Rep. Maxine Waters articulates what a great deal of progressives are thinking about this troop escalation in Afghanistan. It's too much with no end date and we need to be getting out of that country, not escalating.
OLBERMANN: The President's new strategy for Afghanistan - are you for it or are you against it?
WATERS: Well, first of all I'm terribly saddened. After having listened to the speech, I felt bad for this young, bright, articulate President who wants to do the right thing, but made commitments during his campaign that he was going into Afghanistan, he was going to get Osama bin Laden, and now he's backed against the wall with a strategy that I think has no end. It doesn't really resonate for me.
I'm saddened because 30,000 new troops are going to go into Afghanistan; I guess they're going to be fighting in Pakistan and Afghanistan, al Qaeda and Taliban and where does it end? And what do we do? We have to kill all of the Taliban and we're going to try and transition that government into a democracy? I don't get it. It doesn't work for me.
OLBERMANN: Was the setting of a beginning of the end, essentially, in saying that the troop draw-down will begin by July 2011 and will be fully under way no later than January 2012. Was that not sufficient in terms of an end date, or are you suspicious that at some point the military will have to talk him out of it or try to talk him out of that end date?
WATERS: Well, for me it sounded as if we were going to begin training the Afghanistan troops in 2011. I did not hear that we were going to have them all trained and we would be able to get out. I think that he meant that to be the begin of a withdrawal, but of course we don't know when. There's no end date to it.
OLBERMANN: Then if he had said or if someone from the administration says in the next few days look, this is the time frame. The withdrawal begins ready or not, for want of a better phrase, July 2011, August 2011, somewhere in there, will some of your concerns be mollified at that point or is this larger than that?
WATERS: Well, some. I like the idea that we would get involved in a real withdrawal and we would employ diplomacy and that we would engage the forty three other nations that he pointed to to help us do all of this but I'm not convinced.
OLBERMANN: Have you been able to speak with any of your colleagues about this, either since the speech or before? Do you have a sense of this and do you have a sense of whether you and those who think like you are going to be grudgingly supportive of this President or will you attempt to stop what he wants to do?
WATERS: Yes, I did have an opportunity to speak with my colleague Barbara Lee who is the head of the Black Caucus, and who is very prominent in the Progressive Caucus and we both agreed that we cannot support the President in this continuing effort, and we will not support it.
OLBERMANN: So what happens? We've heard from several sources that this will be budgeted through ordinary means. There will be no special bits of legislation the way President Bush handled Iraq. If these regular requests for funding come through you, you will have to vote against them?
WATERS: Yes, I would have to vote against it.

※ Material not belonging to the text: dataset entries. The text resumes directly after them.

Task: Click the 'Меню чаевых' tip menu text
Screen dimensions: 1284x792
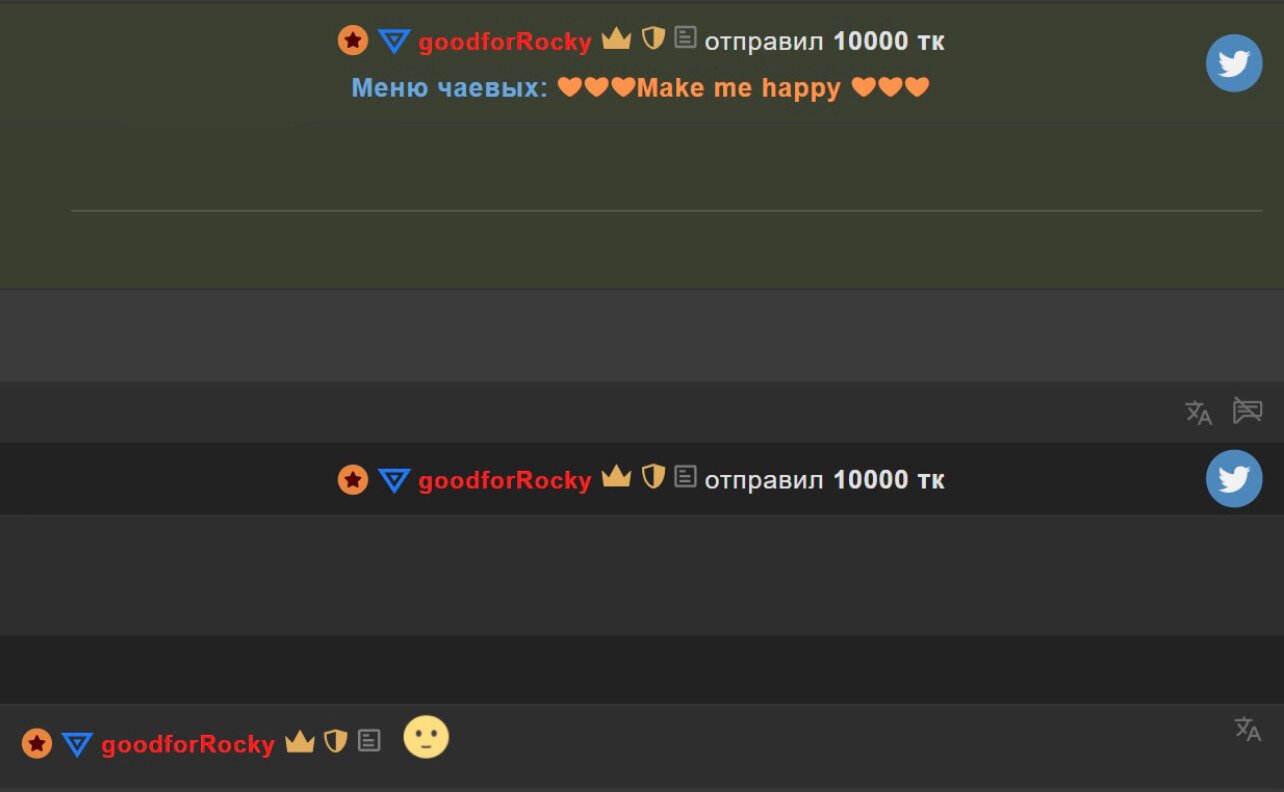Action: pos(449,88)
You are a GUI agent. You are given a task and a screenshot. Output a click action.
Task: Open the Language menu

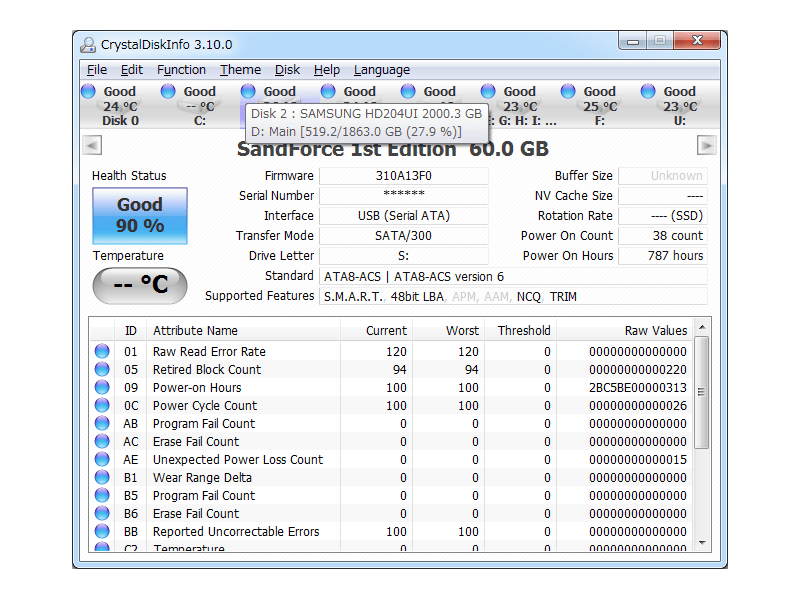click(x=381, y=70)
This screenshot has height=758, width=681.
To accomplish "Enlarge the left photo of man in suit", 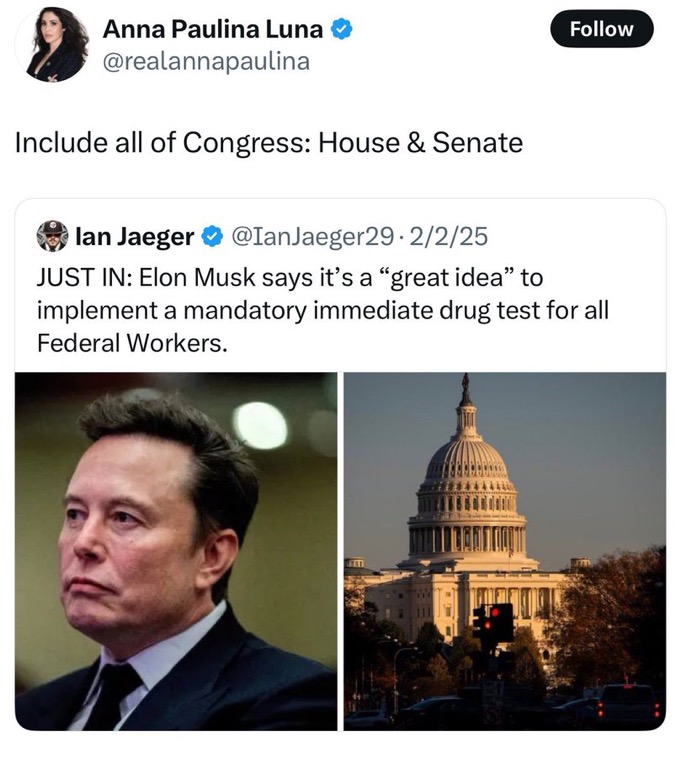I will click(x=175, y=550).
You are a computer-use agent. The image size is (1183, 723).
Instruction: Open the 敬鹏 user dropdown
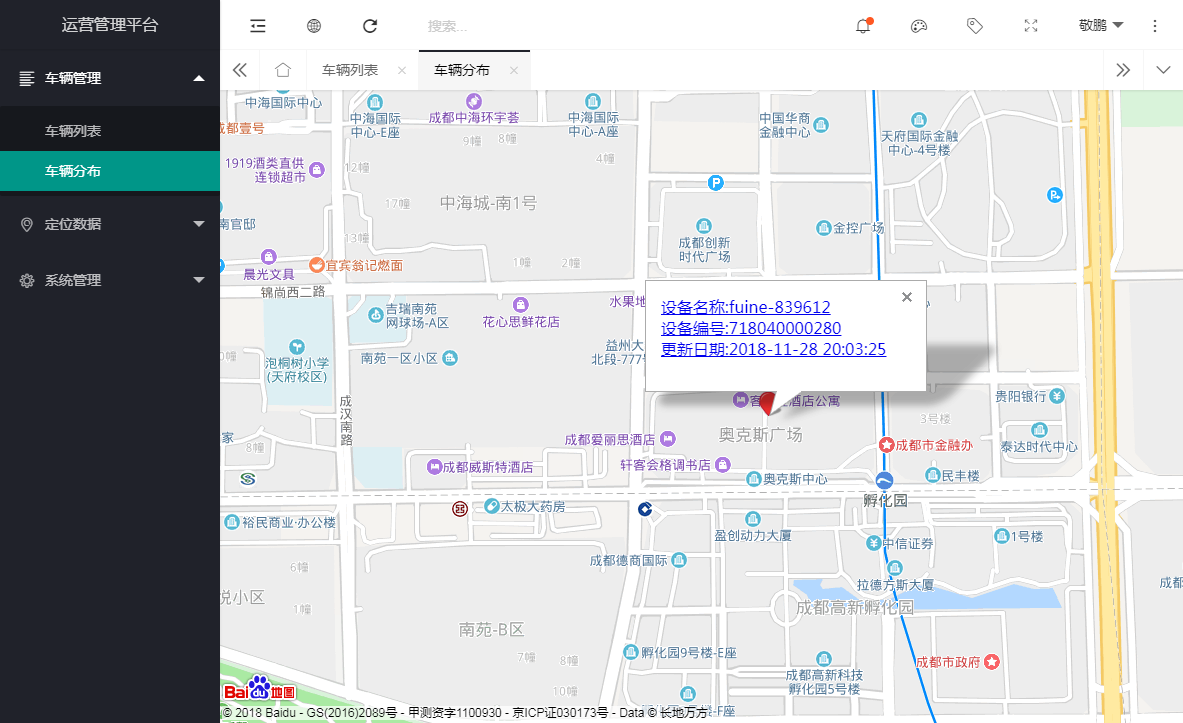pos(1100,25)
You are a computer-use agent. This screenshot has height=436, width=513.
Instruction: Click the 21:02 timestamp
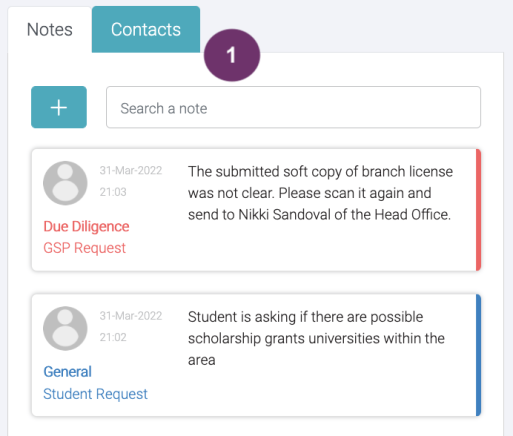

As a matter of fact, the President did say that his requests would be transparent and that it would be shown in the budget. People are talking about a war tax. They're talking about all kinds of things. But for me, I cannot support this expansion. I cannot support a budget that will cost us one million dollars per year for every soldier that we send there. It's too much. And we're losing a lot of young lives and we have a domestic agenda that is unmet; a big deficit. I want to focus more on the domestic agenda. I want to wind out of Afghanistan with some help for rebuilding that infrastructure and being of assistance to the people, but I did not hear that articulated quite that way.